Blocking DDoS Archive

When two computers wish to communicate, they have to acknowledge that they are ready to communicate, and this process is sort of like talking to a friend by text messages. Say you want to talk to Billy: you send Billy a text message saying you want to talk. Billy gets this message from you, which is good, because he also knows that you-to-Billy communication works — this is sort of a big deal, because you and Billy live in a world where cell phone providers aren’t very reliable.

Billy now has to let you know that you got his message, and that Billy-to-you communication is works, so he replies with another text message, saying “Looks like I can get your messages, and I’m attending my phone now” You get this message, and everything looks cheery, so you send him a last text message saying “I can get yours too. Let’s start talking!” where you and Billy can now carry on a friendly chat.
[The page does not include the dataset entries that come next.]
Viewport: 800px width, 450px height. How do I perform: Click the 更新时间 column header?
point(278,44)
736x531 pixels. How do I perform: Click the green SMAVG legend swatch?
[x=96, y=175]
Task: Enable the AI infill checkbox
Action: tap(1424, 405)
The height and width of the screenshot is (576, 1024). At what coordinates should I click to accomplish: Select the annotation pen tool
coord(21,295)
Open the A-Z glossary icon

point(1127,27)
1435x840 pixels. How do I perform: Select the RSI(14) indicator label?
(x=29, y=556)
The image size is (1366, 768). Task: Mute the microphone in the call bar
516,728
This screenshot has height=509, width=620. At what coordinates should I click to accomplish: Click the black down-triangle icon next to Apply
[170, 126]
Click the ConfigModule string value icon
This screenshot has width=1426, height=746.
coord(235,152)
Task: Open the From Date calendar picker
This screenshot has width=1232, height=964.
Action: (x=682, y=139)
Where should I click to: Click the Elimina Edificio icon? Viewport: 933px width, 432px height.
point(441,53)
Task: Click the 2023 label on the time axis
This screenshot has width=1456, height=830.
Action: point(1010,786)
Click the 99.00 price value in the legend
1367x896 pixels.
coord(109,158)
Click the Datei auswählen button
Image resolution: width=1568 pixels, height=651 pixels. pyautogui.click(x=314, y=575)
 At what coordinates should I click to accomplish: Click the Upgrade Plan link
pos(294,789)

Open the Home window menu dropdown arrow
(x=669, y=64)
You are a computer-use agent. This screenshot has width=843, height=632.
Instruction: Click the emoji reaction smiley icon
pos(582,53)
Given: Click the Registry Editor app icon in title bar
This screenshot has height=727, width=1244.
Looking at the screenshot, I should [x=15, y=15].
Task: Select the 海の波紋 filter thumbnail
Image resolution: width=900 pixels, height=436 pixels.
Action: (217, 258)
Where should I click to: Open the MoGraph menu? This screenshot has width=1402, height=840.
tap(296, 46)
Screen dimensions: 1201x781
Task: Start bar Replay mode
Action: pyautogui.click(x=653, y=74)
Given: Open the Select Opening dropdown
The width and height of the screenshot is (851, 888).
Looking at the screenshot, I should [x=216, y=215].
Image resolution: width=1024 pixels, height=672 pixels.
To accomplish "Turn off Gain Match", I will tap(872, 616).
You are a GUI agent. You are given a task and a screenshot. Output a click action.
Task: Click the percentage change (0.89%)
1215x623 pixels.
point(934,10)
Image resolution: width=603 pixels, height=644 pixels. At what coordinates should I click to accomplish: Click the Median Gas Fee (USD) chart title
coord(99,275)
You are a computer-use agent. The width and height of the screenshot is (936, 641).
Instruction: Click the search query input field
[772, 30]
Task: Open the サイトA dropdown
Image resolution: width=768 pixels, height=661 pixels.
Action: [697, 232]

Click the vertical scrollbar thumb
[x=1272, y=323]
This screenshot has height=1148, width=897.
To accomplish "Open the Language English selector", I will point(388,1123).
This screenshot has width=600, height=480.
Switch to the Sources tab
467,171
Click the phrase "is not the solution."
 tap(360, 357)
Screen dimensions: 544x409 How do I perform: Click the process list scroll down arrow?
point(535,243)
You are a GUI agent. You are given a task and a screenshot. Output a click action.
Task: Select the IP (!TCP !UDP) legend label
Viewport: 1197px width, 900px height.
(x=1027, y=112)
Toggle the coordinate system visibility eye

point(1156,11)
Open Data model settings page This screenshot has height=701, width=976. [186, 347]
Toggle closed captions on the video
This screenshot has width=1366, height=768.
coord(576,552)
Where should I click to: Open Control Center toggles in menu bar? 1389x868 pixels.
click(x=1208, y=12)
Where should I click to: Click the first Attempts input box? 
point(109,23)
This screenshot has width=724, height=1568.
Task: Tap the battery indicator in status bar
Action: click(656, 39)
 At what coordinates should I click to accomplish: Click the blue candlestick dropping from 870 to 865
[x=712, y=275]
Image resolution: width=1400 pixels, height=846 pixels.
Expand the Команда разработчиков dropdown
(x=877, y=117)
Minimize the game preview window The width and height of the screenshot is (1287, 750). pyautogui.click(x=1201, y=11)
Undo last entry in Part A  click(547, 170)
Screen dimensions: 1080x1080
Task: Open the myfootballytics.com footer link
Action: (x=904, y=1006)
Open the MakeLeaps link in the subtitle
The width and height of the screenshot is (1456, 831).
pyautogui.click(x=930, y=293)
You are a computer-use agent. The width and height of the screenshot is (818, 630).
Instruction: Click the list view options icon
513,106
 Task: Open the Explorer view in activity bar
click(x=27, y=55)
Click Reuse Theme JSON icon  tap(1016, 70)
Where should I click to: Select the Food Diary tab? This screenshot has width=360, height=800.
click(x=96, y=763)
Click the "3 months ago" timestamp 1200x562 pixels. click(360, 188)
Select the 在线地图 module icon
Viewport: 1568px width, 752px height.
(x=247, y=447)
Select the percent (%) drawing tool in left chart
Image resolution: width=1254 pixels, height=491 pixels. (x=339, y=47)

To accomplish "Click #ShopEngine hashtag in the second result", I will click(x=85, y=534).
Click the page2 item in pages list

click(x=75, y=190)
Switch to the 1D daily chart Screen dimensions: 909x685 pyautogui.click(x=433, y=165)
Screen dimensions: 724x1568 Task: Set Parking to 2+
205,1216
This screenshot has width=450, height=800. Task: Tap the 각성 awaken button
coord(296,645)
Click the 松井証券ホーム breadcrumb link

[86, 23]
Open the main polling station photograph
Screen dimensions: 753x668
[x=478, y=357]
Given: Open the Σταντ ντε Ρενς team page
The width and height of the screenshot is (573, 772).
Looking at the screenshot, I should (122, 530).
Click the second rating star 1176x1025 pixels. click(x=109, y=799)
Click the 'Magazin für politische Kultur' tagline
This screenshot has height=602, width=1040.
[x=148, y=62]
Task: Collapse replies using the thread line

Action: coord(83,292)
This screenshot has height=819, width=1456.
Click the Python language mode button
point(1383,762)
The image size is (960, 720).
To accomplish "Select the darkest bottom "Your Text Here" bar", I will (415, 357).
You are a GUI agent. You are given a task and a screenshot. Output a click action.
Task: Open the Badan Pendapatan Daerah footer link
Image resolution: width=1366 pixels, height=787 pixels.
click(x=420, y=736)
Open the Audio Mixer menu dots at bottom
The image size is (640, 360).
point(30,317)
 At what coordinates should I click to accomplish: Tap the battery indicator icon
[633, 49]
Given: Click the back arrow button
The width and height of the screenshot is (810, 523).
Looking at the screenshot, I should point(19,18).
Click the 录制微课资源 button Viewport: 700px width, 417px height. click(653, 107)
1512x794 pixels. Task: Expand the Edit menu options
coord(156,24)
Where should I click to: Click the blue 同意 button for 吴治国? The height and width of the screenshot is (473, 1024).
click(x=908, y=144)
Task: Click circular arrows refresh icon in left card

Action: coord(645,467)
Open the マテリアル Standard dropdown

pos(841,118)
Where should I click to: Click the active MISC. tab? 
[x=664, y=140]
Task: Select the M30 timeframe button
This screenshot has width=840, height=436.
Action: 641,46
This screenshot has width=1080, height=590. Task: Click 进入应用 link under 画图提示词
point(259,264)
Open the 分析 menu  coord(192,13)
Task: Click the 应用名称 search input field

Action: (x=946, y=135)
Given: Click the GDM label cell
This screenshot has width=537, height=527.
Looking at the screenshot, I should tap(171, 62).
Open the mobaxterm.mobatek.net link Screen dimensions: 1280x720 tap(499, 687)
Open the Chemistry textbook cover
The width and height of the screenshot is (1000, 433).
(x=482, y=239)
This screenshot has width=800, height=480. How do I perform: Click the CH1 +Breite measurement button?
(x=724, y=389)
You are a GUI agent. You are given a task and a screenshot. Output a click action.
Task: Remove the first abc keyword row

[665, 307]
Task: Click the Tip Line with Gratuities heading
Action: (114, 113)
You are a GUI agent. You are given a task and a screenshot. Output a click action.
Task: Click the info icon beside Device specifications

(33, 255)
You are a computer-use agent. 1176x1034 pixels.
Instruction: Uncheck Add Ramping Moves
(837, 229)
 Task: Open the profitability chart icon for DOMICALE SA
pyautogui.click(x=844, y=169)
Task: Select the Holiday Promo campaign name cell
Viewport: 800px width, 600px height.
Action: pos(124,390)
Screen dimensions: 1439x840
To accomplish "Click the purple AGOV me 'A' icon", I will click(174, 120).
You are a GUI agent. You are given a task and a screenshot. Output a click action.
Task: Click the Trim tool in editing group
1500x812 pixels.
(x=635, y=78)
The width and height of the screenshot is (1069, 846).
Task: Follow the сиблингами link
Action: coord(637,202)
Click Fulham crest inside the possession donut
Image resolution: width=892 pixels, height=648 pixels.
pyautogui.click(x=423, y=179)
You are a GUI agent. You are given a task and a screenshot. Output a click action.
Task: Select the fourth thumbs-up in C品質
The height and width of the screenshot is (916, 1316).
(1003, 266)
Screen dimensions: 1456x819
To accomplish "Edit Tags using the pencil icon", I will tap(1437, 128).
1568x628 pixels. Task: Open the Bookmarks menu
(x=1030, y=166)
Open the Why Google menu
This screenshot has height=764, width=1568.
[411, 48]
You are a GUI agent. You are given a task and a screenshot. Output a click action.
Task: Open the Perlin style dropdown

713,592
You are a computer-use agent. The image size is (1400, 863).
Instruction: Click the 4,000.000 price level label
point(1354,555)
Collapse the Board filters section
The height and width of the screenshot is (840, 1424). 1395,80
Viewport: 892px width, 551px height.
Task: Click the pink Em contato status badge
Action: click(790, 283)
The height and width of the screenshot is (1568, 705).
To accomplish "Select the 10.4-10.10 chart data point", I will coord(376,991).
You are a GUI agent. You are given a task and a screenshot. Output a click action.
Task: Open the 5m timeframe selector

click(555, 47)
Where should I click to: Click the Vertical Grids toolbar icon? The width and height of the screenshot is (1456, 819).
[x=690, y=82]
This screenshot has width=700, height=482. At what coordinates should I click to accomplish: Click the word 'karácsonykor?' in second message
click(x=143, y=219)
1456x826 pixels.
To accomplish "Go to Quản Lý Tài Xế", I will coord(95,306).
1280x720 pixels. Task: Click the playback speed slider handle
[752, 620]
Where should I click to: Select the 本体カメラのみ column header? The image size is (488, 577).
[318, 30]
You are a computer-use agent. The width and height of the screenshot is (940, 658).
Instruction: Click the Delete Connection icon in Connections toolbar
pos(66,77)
This is how computers communicate with each other; it’s called handshaking, and it’s used to do two things: acknowledge the desire to communicate with each other, and to make sure the lines of communication are working well. It’s harder to prove the latter, because in the example above, Billy might not have gotten your last text message, and you’d never know, so it would be reassuring if he acknowledged if he got it by sending you another confirmation, before you start wasting a ton of money through sending him a bunch of text messages that he might not even get! Of course, then you’d have to confirm that you got his confirmation, and he’d have to confirm that confirmation, and so forth. As reassuring as it is, we can’t keep doing this indefinitely, and network engineers have had to come up with a solution to this problem, known as The Two Generals’ Problem. In the end, they settled on the protocol as mentioned above.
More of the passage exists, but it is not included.